Work instructions:
In the listing that follows, how many lines contain "computer"? Give the number only.

Records for processing:
——————————

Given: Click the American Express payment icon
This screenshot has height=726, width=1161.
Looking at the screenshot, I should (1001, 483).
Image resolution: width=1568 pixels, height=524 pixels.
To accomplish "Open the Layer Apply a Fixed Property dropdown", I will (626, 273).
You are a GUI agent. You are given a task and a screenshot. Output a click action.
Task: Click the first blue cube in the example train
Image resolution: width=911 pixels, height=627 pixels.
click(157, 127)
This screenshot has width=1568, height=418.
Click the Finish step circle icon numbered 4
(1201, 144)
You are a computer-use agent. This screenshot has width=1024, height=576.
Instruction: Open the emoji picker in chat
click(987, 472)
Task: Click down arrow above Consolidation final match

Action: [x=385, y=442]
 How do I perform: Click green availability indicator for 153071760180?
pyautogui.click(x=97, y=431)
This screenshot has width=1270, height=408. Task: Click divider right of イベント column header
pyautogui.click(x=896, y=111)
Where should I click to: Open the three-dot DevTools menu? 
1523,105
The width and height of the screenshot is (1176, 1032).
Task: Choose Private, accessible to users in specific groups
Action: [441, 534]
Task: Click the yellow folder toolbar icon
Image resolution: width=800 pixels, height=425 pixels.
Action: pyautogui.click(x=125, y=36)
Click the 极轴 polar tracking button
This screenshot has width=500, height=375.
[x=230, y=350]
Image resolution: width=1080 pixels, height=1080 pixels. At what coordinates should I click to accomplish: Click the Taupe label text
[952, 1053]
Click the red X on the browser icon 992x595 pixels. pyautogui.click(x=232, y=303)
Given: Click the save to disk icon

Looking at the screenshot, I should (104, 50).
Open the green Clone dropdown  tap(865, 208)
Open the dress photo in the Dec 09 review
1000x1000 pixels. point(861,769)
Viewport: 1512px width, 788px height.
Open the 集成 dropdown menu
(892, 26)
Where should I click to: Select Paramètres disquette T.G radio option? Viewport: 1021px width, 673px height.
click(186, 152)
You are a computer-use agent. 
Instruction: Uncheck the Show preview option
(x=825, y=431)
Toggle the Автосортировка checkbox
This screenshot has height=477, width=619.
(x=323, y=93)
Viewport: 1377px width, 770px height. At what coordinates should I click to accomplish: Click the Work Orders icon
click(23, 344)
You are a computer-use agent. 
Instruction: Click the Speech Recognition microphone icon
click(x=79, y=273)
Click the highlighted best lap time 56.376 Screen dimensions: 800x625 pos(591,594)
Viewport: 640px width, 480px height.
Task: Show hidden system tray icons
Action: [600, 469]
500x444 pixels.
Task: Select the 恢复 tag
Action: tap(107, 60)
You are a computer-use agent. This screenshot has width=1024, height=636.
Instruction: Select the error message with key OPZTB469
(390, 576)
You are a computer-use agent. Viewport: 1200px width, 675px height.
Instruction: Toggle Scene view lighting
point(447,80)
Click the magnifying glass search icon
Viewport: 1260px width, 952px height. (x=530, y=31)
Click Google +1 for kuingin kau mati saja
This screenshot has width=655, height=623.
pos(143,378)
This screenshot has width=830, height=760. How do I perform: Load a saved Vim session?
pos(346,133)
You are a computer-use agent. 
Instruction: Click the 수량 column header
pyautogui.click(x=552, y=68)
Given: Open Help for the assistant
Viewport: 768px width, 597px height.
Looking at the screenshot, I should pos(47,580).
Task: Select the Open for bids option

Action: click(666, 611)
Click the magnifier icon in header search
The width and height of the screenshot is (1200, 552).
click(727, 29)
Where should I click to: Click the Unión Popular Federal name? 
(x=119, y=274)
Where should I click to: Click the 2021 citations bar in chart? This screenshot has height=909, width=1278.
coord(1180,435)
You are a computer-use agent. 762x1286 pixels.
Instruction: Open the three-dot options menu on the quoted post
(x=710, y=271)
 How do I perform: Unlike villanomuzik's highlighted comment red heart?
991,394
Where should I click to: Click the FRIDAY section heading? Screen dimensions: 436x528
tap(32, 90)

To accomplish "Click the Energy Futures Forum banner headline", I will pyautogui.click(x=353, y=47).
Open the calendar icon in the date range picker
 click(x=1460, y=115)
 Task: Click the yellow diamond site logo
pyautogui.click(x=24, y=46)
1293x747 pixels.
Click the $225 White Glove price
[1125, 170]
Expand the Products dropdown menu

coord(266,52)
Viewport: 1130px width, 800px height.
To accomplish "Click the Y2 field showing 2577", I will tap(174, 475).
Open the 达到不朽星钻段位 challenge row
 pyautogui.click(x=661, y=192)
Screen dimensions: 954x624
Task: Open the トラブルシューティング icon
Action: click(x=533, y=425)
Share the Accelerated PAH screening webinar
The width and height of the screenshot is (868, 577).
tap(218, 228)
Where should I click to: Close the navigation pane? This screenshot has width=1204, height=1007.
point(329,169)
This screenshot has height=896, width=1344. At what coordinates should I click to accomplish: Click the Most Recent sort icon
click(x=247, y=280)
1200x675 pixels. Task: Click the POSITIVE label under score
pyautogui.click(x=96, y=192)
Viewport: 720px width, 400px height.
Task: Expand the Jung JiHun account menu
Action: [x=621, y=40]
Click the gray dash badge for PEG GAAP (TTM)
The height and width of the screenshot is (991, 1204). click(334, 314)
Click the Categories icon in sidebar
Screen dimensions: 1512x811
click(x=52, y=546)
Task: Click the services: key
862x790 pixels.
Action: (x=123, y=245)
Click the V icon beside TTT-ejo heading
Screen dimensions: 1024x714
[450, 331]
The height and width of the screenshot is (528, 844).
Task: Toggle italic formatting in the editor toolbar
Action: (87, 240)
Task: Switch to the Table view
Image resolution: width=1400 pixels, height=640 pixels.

——————————

Exercise solution:
7